* [Records supplied]
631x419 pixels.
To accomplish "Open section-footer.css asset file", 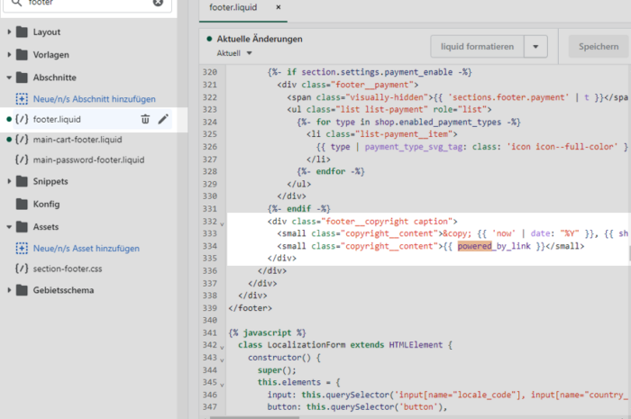I will 69,269.
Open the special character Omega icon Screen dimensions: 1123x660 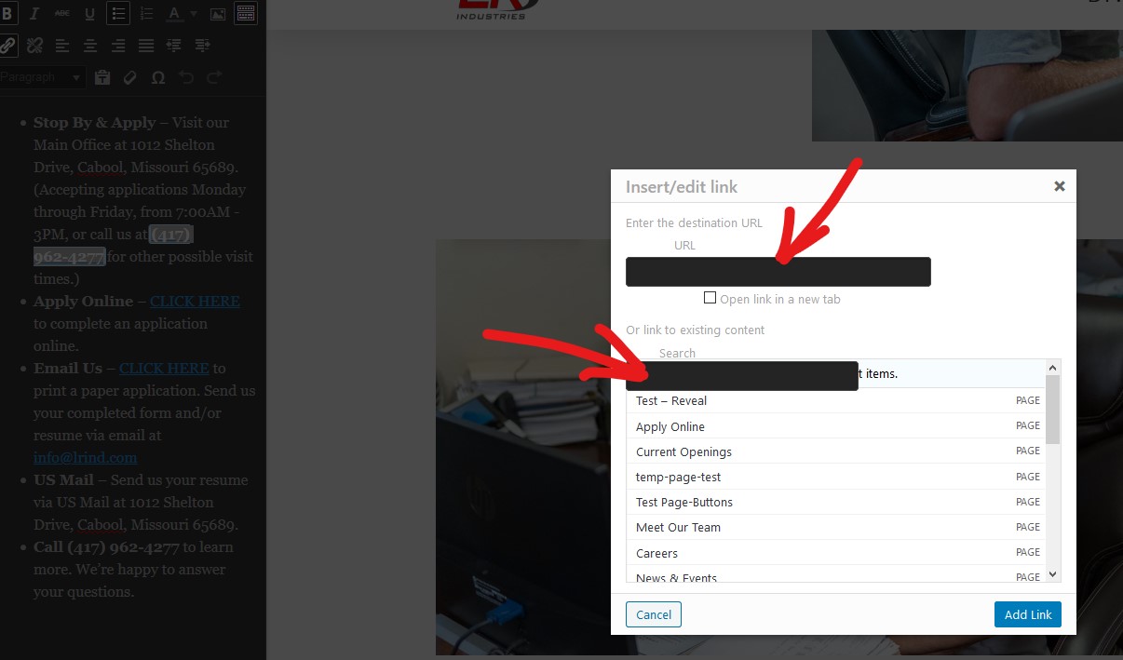158,77
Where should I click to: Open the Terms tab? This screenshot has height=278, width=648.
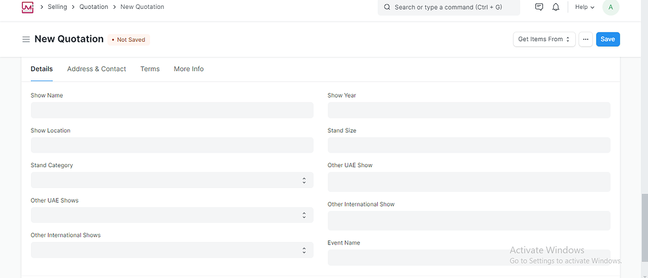(x=150, y=69)
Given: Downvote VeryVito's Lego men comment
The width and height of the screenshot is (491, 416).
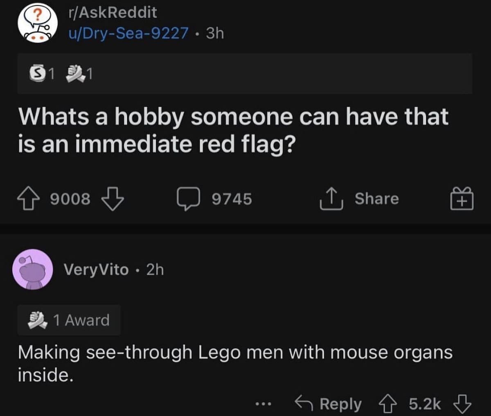Looking at the screenshot, I should point(462,404).
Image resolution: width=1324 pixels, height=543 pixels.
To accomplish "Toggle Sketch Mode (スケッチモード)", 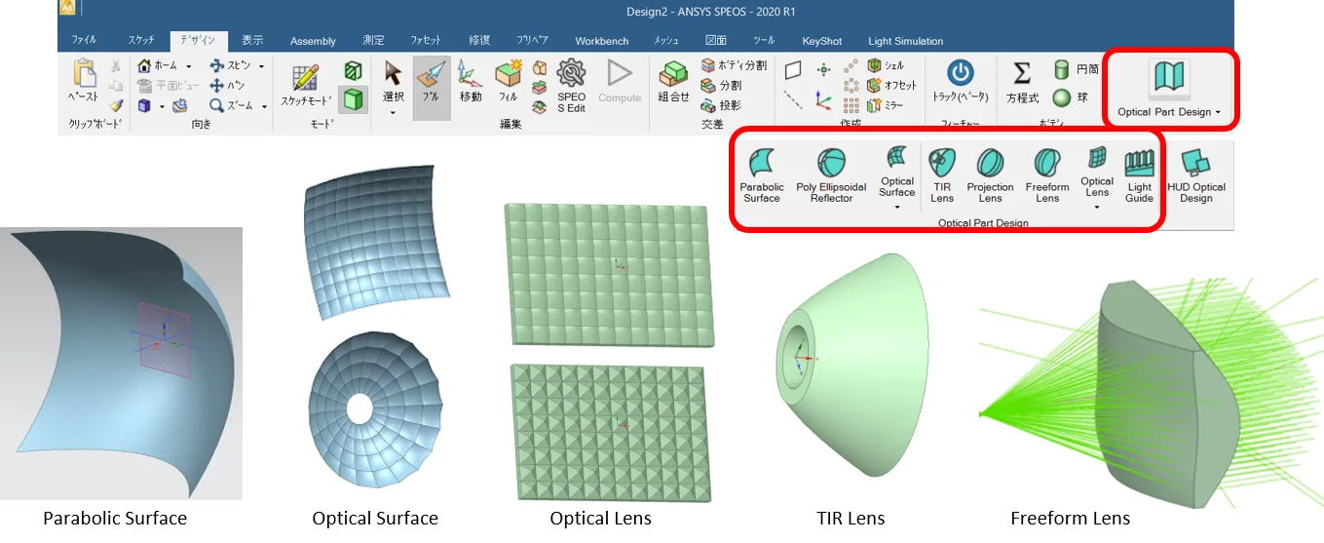I will 306,84.
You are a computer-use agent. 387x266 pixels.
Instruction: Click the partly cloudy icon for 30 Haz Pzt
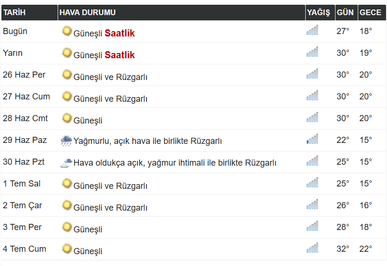click(67, 163)

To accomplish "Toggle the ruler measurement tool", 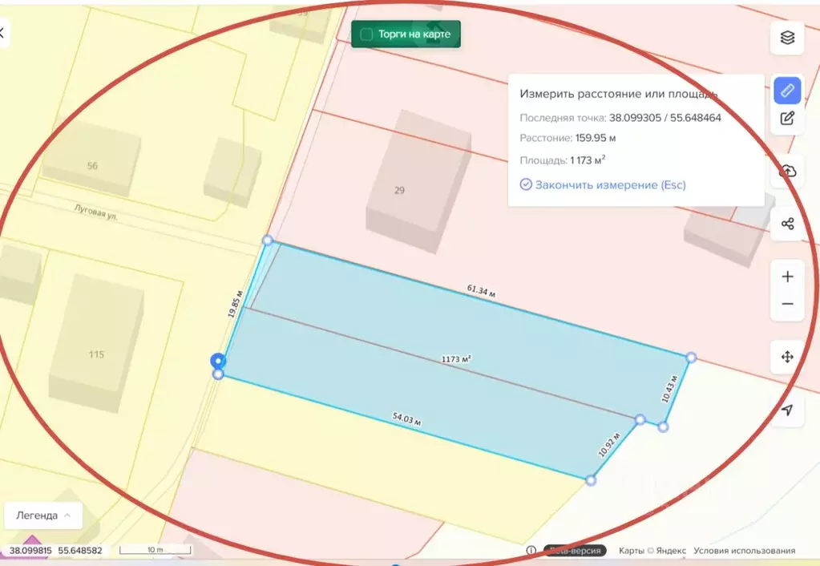I will [787, 90].
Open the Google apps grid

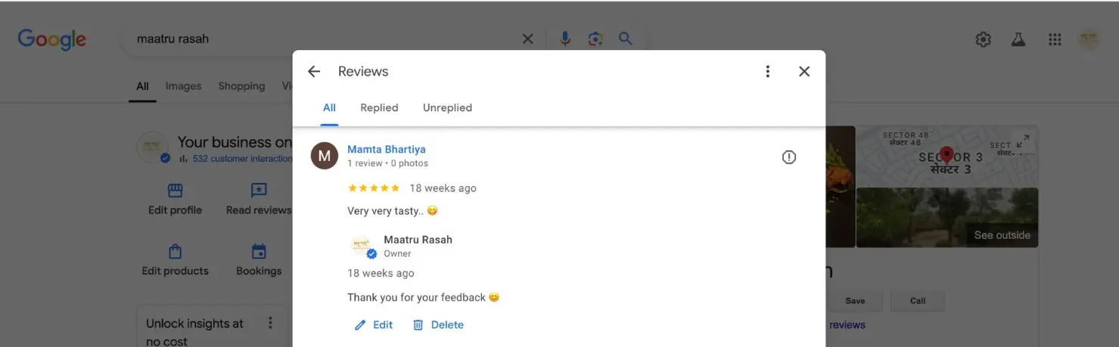point(1055,40)
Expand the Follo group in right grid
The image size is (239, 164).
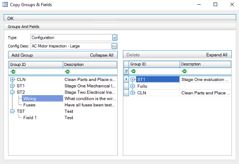pyautogui.click(x=132, y=86)
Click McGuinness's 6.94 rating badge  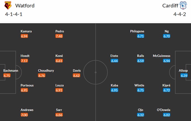tap(167, 61)
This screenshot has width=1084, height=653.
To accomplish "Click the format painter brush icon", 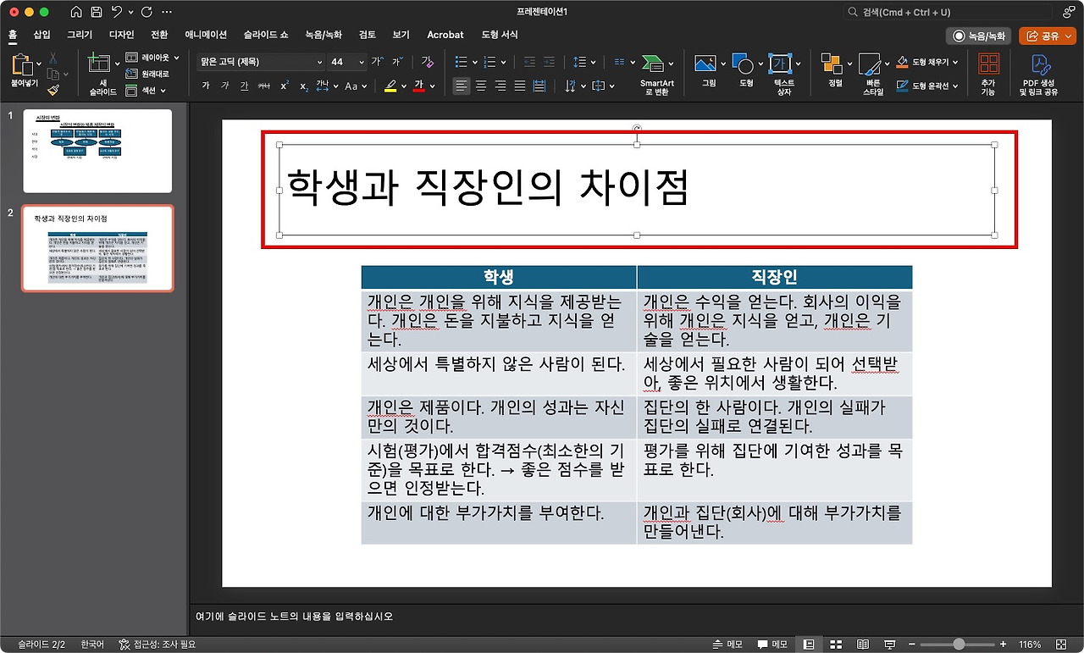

* [What you need to do] Answer with the number alone: how many lines in the records include the word "pixels"?

* [Result of the exercise] 3